# Internet access in job trailer.



## robavit (Oct 18, 2011)

I am about to start a new job and will require Internet access in the job trailer. 
A new T1 line takes forever to get and is expensive. 
Wireless laptop card is too slow.
DSL to slow.

Does anyone have any other experience with setting up Internet access on a job site ( about a years duration.) ?
What are some other options? 
I am thinking satellite (probably too $) or fios?

Thanks


----------



## Builderbob 72 (Dec 15, 2010)

Park the job trailer close enough to a neighboring house so you can leach off their unsecured network...:whistling


----------



## The Coastal Craftsman (Jun 29, 2009)

Does the area have LTE? 

Also why would DSL not be fast enough? What exactly are you gonna be using it for. Unless your torrenting or streaming HD movies then you should be fine with DSL.


----------



## Randy Bush (Mar 7, 2011)

I use my AT&T wireless aircard and it work pretty good. sometimes when trying to stream it is maybe slow , but for most things is fine.


----------



## rock16 (Feb 25, 2010)

I have clearwire 4g wireless for on the road. I cant imagine why you would need faster for a job shack.


----------



## griz (Nov 26, 2009)

I don't have much business replying here...:whistling

Since they did away with tubes I don't understand much of this new fangled technology...:no:

But I have seen guys hook their cell phone to the laptop & do what ever they need to get done.:thumbup:


----------



## Randy Bush (Mar 7, 2011)

griz said:


> I don't have much business replying here...:whistling
> 
> Since they did away with tubes I don't understand much of this new fangled technology...:no:
> 
> But I have seen guys hook their cell phone to the laptop & do what ever they need to get done.:thumbup:


Hey Griz I bet you still have one of them old mechanical adding machine too.:laughing:


----------



## griz (Nov 26, 2009)

Randy Bush said:


> Hey Griz I bet you still have one of them old mechanical adding machine too.:laughing:


Yup & a Abacus...:thumbup:

Fair amount of pencil & paper also...:whistling


----------



## WindowsonWash (Nov 1, 2011)

4G LTE wireless card is a lifesaver. If you are getting 4G, it is pretty darn quick.


----------



## jhammer7 (Nov 19, 2009)

What does the wireless card set you back per month? Are there any other drawbacks?

J


----------



## WindowsonWash (Nov 1, 2011)

About $50 for 5 gig if I am not mistaken.

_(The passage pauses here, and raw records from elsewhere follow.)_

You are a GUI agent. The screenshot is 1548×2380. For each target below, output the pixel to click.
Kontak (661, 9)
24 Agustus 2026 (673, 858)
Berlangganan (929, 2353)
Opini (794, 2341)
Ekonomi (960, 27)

No drawbacks and it is WiFi so multiple people can use it.


----------



## jhammer7 (Nov 19, 2009)

We're 3G and cannot access with Verizon and no news on when we might get 4G, I don't think I want to pay for data plan on phone and aircard so I might get a "Not so smart" phone and opt for the air card.

J


----------



## Inner10 (Mar 12, 2009)

If DSL is too slow and T1 is too expensive I'd say you are screwed because cellular won't touch DSL.


----------



## Randy Bush (Mar 7, 2011)

jhammer7 said:


> What does the wireless card set you back per month? Are there any other drawbacks?
> 
> J


I have a Att air card for 60 a month and because I had it with Altel before the buy out I have unlimited data:thumbsup: If I ever change plans then it will cost me more.


----------



## MP CONST (Dec 5, 2011)

We always used sprint wireless cards and they had plenty of speed. Never an issue even watching videos. I currently run everything through my Blackberry as im paying for data anyway, why pay twice. It works just fine, wont be watching any movies anytime soon, but getting my work done it can handle.


----------



## GregS (Oct 1, 2006)

Just what the hell are you doing that all of these options are too slow?

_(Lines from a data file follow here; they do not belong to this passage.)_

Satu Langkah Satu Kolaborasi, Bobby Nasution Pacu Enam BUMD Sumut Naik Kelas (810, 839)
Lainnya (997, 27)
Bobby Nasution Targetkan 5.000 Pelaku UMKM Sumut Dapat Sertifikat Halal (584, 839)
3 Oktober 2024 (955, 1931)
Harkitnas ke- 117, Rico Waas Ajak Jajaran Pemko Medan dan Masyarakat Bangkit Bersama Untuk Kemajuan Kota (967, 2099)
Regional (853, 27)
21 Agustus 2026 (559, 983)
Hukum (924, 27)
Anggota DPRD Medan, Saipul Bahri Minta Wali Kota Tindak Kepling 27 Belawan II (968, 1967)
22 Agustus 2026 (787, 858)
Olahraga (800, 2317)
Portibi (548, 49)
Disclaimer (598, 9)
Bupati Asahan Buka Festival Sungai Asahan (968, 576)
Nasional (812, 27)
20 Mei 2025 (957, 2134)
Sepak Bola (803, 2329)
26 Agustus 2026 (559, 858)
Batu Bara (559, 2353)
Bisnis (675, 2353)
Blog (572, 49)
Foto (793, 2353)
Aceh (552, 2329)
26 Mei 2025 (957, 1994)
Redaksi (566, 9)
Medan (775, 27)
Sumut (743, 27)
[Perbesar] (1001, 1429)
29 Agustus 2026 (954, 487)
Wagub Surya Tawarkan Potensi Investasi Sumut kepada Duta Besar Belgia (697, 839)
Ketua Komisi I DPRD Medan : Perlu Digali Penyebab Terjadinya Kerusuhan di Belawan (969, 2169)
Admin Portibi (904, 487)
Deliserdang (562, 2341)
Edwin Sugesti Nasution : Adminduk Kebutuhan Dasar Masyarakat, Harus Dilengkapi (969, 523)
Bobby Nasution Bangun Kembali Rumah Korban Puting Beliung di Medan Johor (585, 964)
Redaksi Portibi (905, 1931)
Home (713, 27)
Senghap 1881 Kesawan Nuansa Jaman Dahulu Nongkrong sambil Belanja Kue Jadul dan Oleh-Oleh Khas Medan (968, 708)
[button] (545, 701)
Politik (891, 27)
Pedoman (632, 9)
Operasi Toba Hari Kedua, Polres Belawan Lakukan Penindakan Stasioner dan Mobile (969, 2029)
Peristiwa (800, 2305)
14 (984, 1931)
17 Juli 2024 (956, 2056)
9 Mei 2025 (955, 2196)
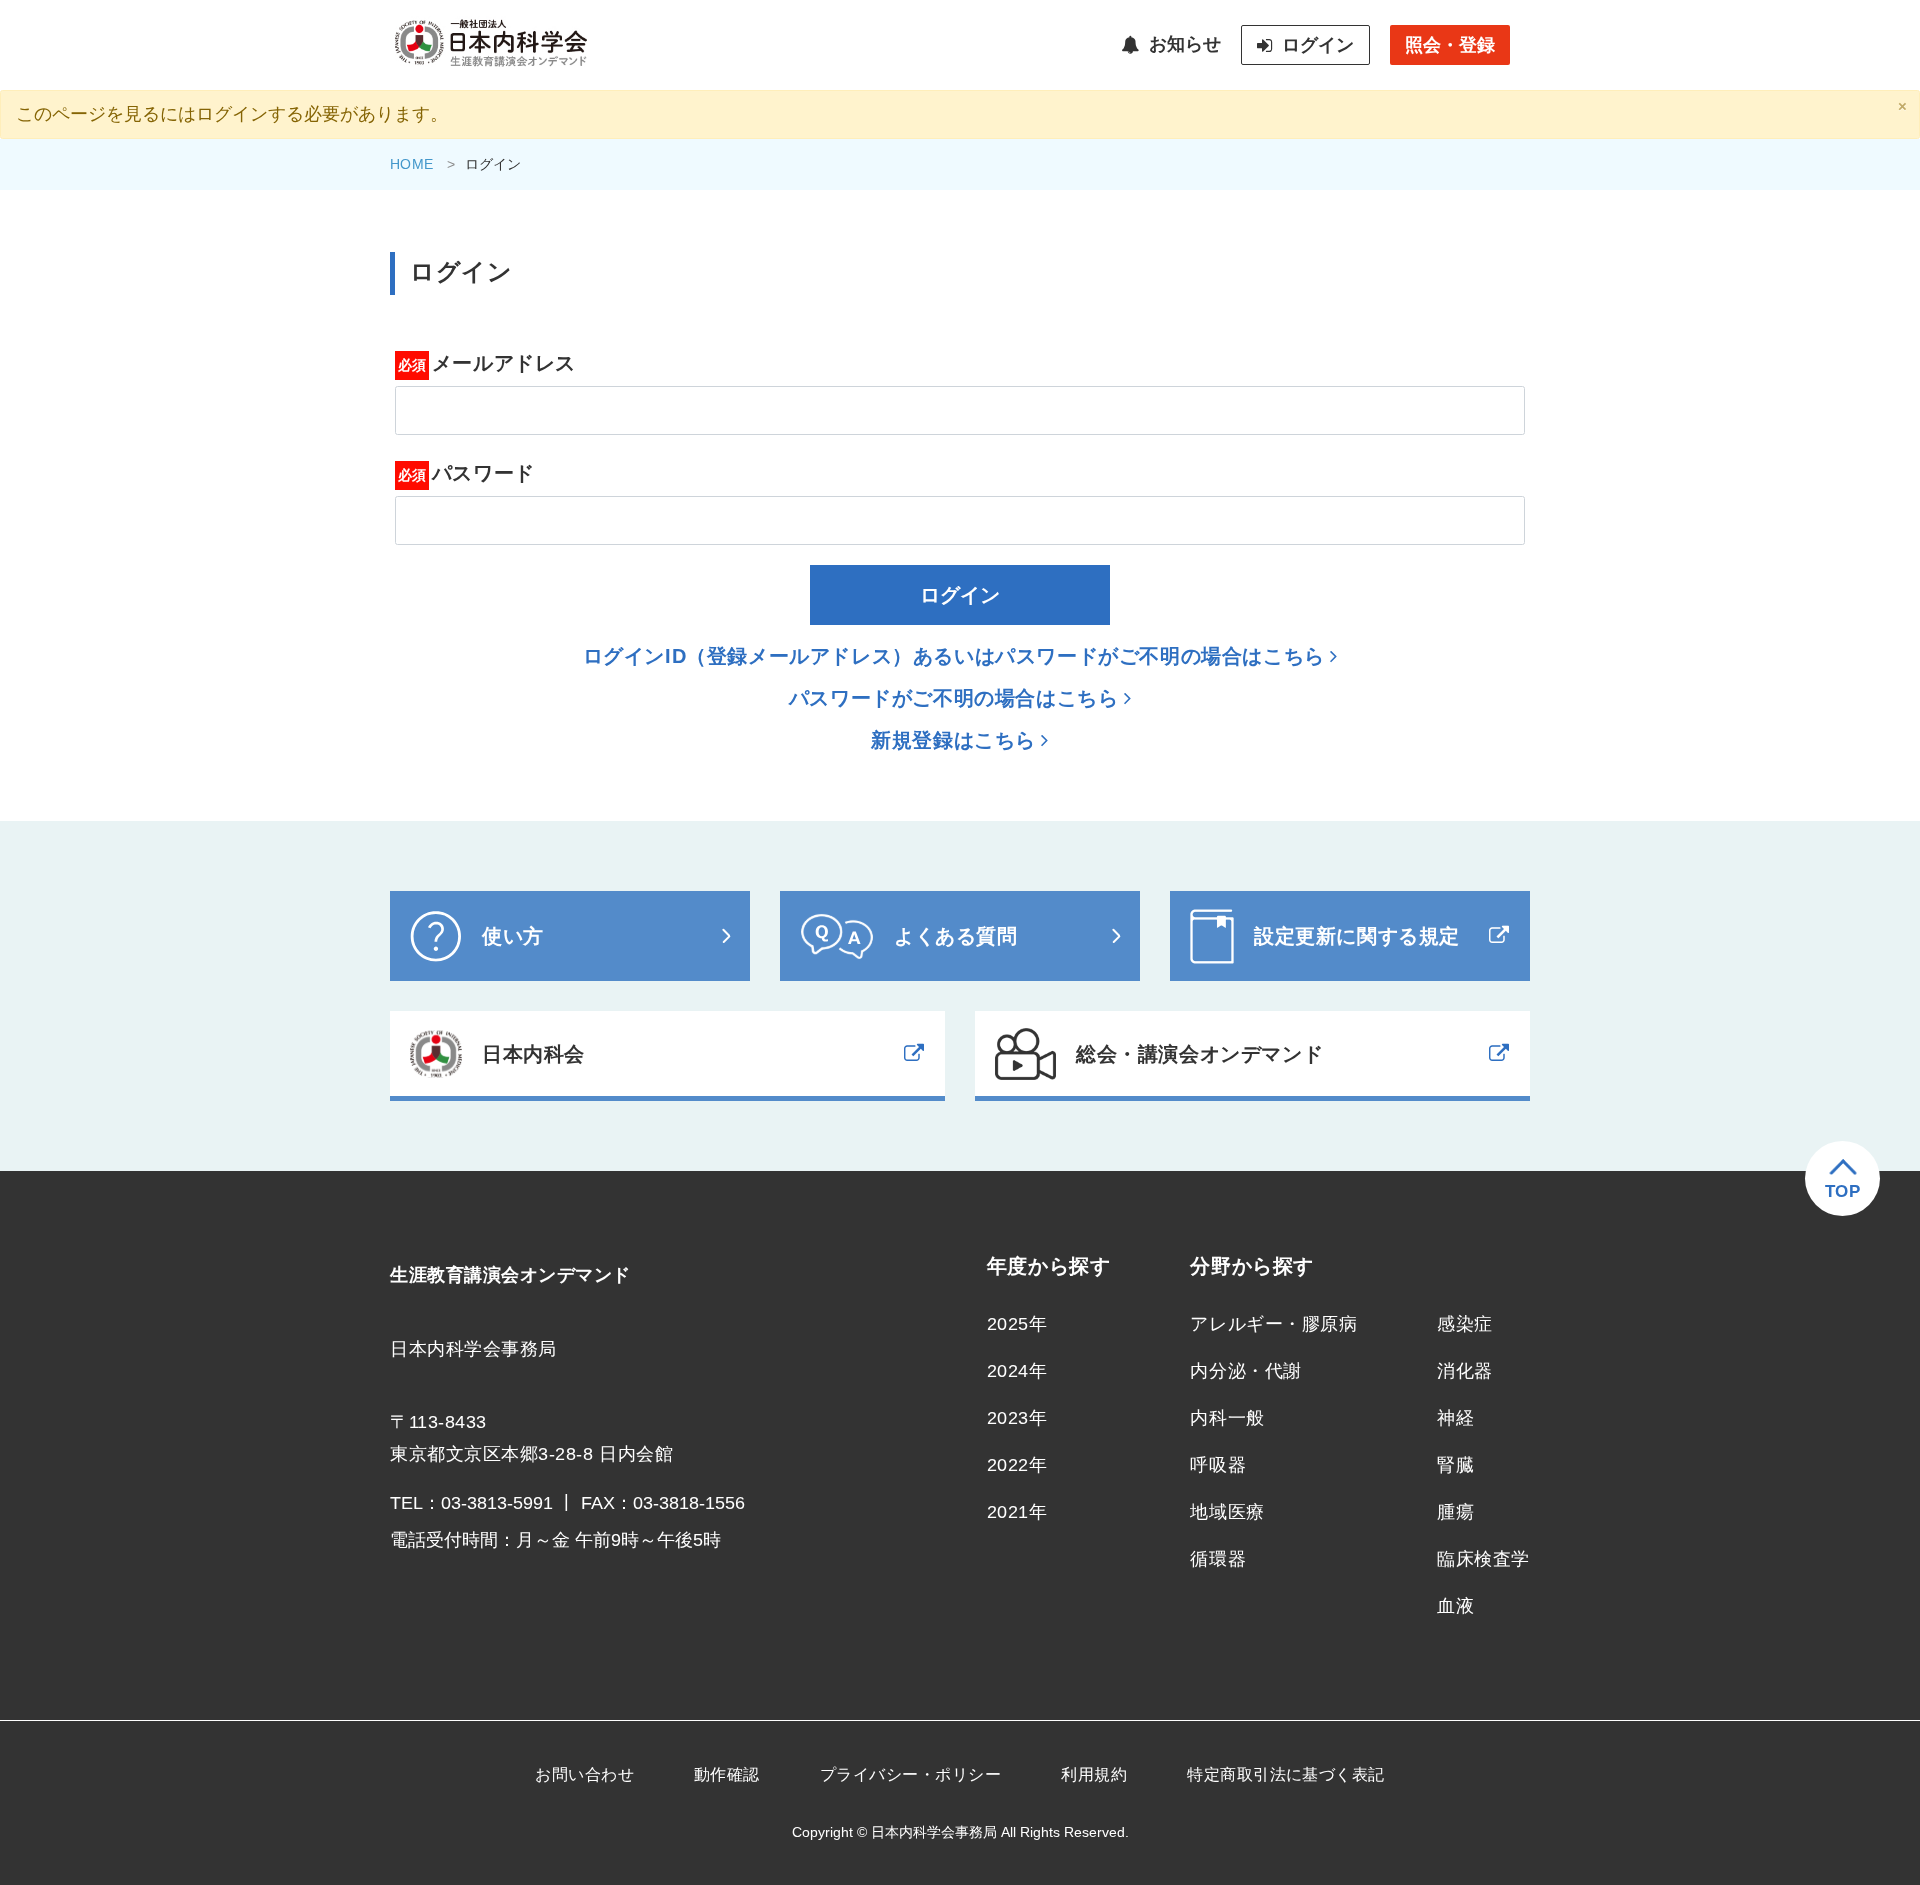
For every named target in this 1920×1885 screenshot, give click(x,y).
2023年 (1017, 1418)
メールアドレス (504, 363)
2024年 (1017, 1371)
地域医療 (1227, 1512)
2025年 (1017, 1324)
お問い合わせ (584, 1774)
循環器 (1218, 1559)
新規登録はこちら (953, 740)
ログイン (1318, 45)
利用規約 (1094, 1774)
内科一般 (1227, 1418)
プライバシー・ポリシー (910, 1774)
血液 (1455, 1606)
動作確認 (727, 1774)
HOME (412, 164)
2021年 (1017, 1512)
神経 (1455, 1418)
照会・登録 (1450, 45)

We usually set up the trailers with DSL or cable.
This is more than enough for the site supers to read their email, download drawings, send out pictures and look up the weather. There's also plenty of bandwidth left over for us to stream a few cameras from the jobsite to the office.


----------



## ESSaustin (Mar 27, 2010)

griz said:


> But I have seen guys hook their cell phone to the laptop & do what ever they need to get done.:thumbup:


I was also going to suggest tethering as a last option, if you are getting a cell signal. Kind of a PITA though.


----------



## rockybird (Oct 31, 2011)

If you have a smart phone with unlimited data, use that to connect your laptop, tablet ect.


----------